But how in the world do you start?
First, here are the Top 10 Reasons To Have A Garage Sale:
#1 To earn extra money
#2 To make room for new stuff
#3 To prepare for a move
#4 Because it’s fun
#5 To teach your kids about work
#6 To turn the “junk room” into a ___ room
#7 Because your teen doesn’t play with Strawberry Shortcake anymore
#8 To do some Spring cleaning
#9 It’s Step 5 in the “Packrats Anonymous 12-Step Program”
#10 To achieve family goals
Getting Ready For A Yard Sale
I generally take about 2 months to leisurely put together everything I want to sell in my next yard sale.
During this time, I’m also doing a bit of spring cleaning while purging all items we no longer wear or use.
Planning and preparation is the key to a successful yard sale — in my opinion.
Here’s how to do it…
Gather Up All Your Yard Sale Items
The familiar adage is, if you haven’t used it for a year, get rid of it… If you are renting a storage locker to keep your overflow possessions, why? Do you really need all that stuff? Why pay to store it when you could make some spare cash instead? — J.E. Davidson
As you collect items that you want to sell, place them in large garbage bags or boxes and store them in a seldom-used room in your house, or inside the garage.
If you are able to group items by “category” or “theme”, it will be much easier to price the items and set them out for display at your yard sale.
If You’ve Had A Yard Sale Before…
And if you want to do it even better the next time, then take the time to jot down some notes, and make a point to save any items that you can reuse at future yard sales.
For example, I’ve probably hosted a dozen or so yard sales in my lifetime, and I have one large Rubbermaid container that contains all my “necessities”. So, whenever it’s time to have another yard sale, I just drag out that one bin and everything I need is right there.
|black sharpie markers||flags, pennants, balloons|
|blue painter’s tape||staple gun|
|coin box||waist aprons with pockets|
|leftover posterboard||any old, leftover signs|
|clear see-thru page protectors||notepad of all my notes & a pen|
|mr. clean magic erasers|
Prepare Your Individual Items For Sale
This year, I found a lifesaver… it’s called the Mr. Clean Magic Eraser!

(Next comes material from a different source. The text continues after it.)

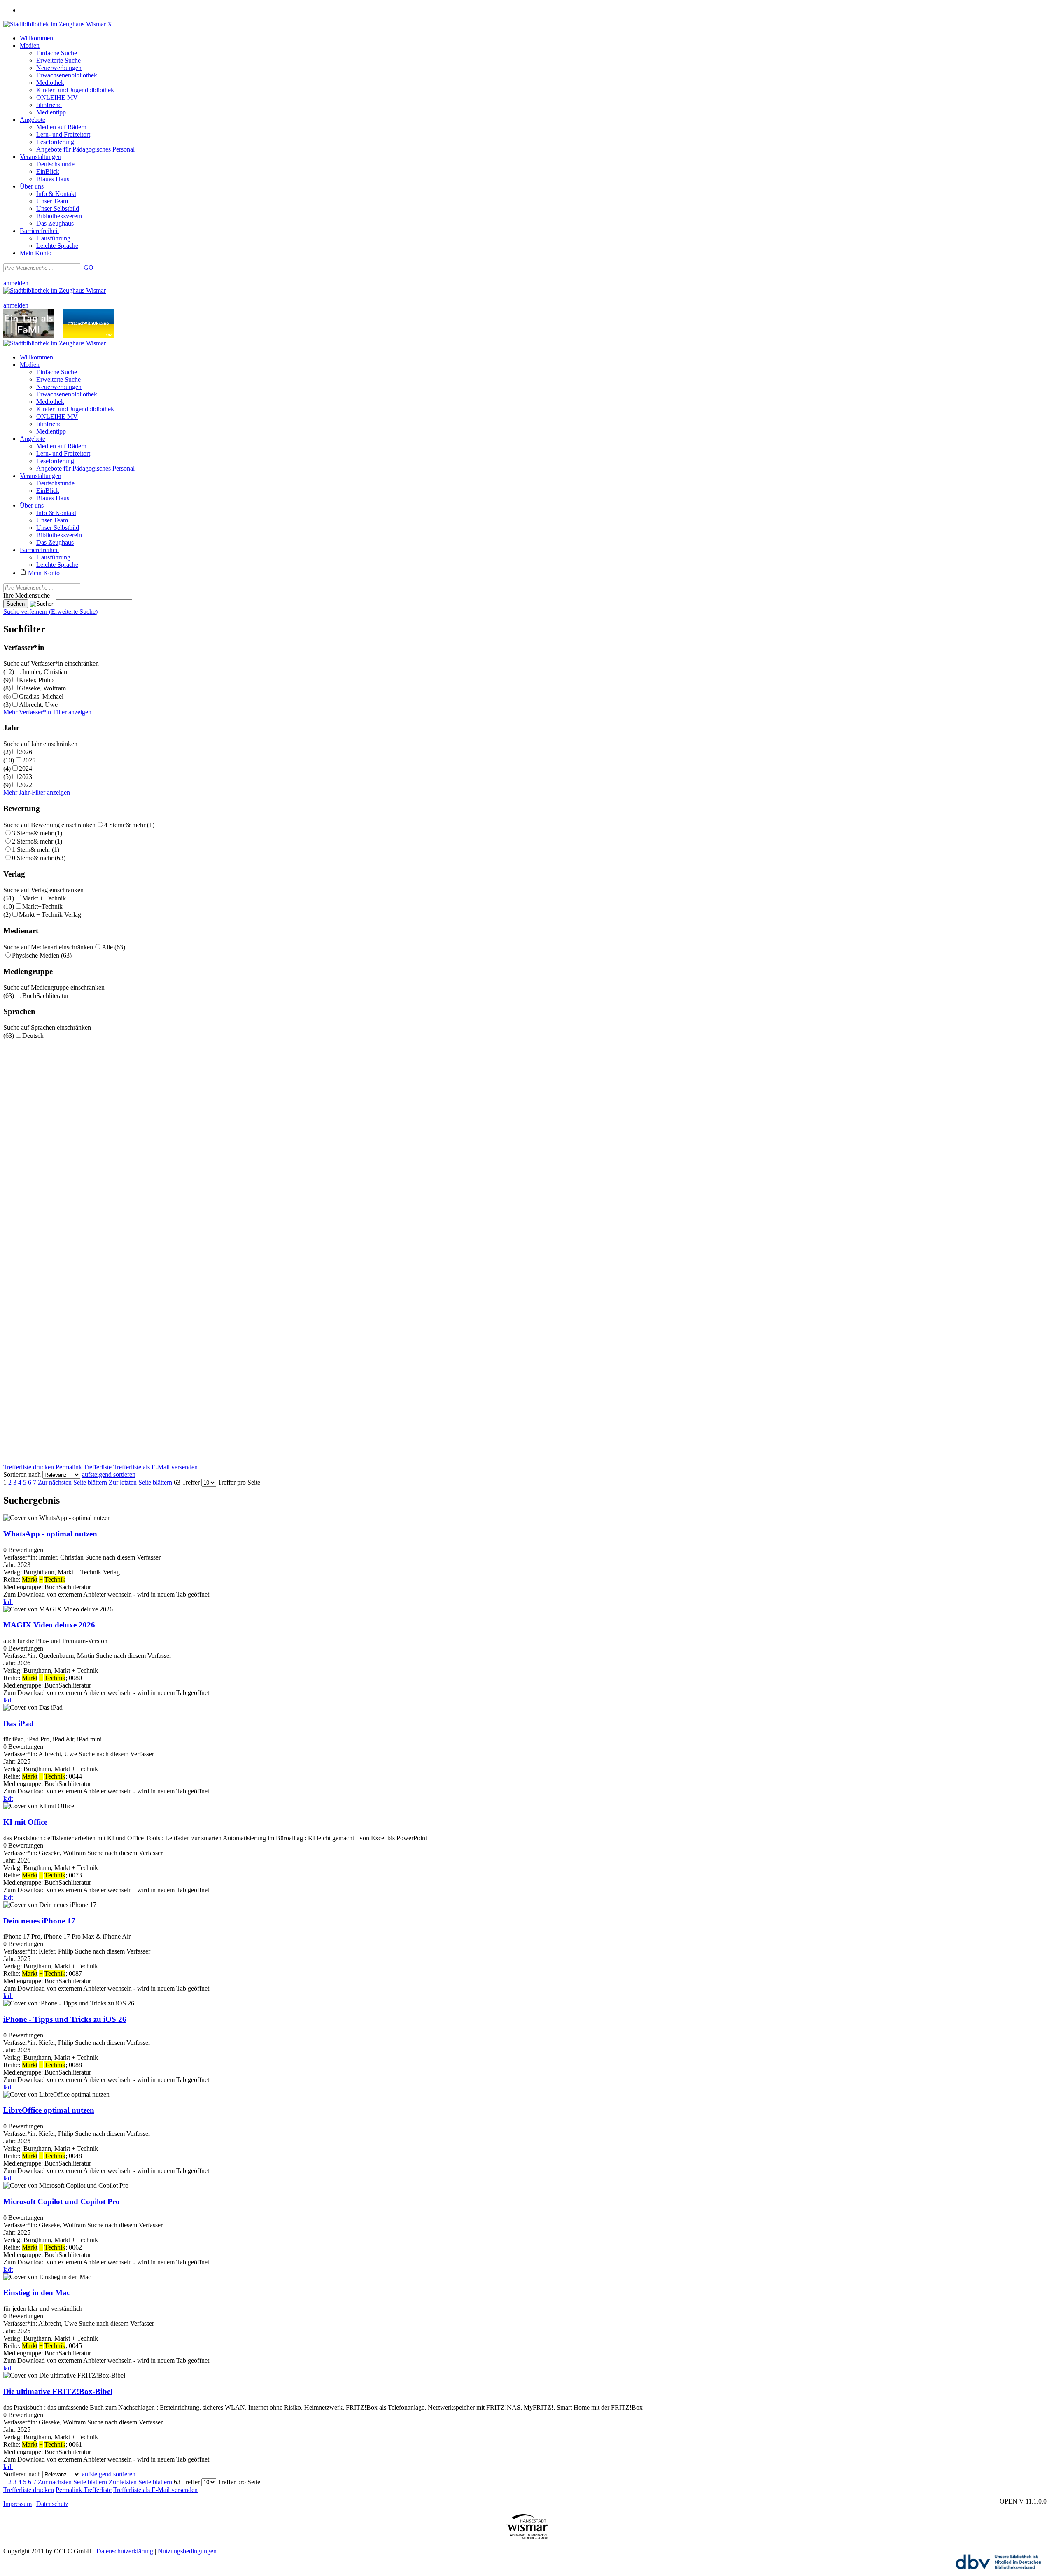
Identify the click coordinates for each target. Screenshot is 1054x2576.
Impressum (17, 2503)
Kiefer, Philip (36, 679)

Those little white cubes worked “magic” for cleaning things up a bit. For the yardsale, they worked best on hardbound books, removing soot from candle jars & candle holders, and cleaning out all the tiny nooks & crannies on plastic things like coolers, chairs, handles, lids, etc.
Also helpful were Lysol Cleaning Wipes. I used those to wipe-down practically everything I was selling.
As a result, many of the items I was selling looked much newer than they actually were!
Decide What You’re Going To Do With The Dog
Although you may have the friendliest dog in the world, it’s best to keep them away from your yard sale. Some people are afraid of dogs or are allergic. The day of your yard sale may be the day that your friendly dog, unaccustomed to the excitement of all the people, may decide to take a chunk out of the toddler that pulls on his tail. (Or jump up on customer and get mud on a customer’s pants – but hey, I swear it wasn’t my fault – that customer shouldn’t have come to my yardsale until I was officially opened!) It’s also for the dog’s safety as well, since cars will be coming and going from your driveway.
At first, I gave my (very shy) dog room to roam back & forth from the kitchen to the garage — up to a certain point where I’d strategically placed tables to “block off” the back of the garage. But after awhile, I decided this was a bit confusing to him, so I let him hang out in the house alone. If your dog isn’t particularly comfortable entertaining himself in the house alone, you may want to try a crate or kennel instead. (My dog would’ve done just as well inside his crate.)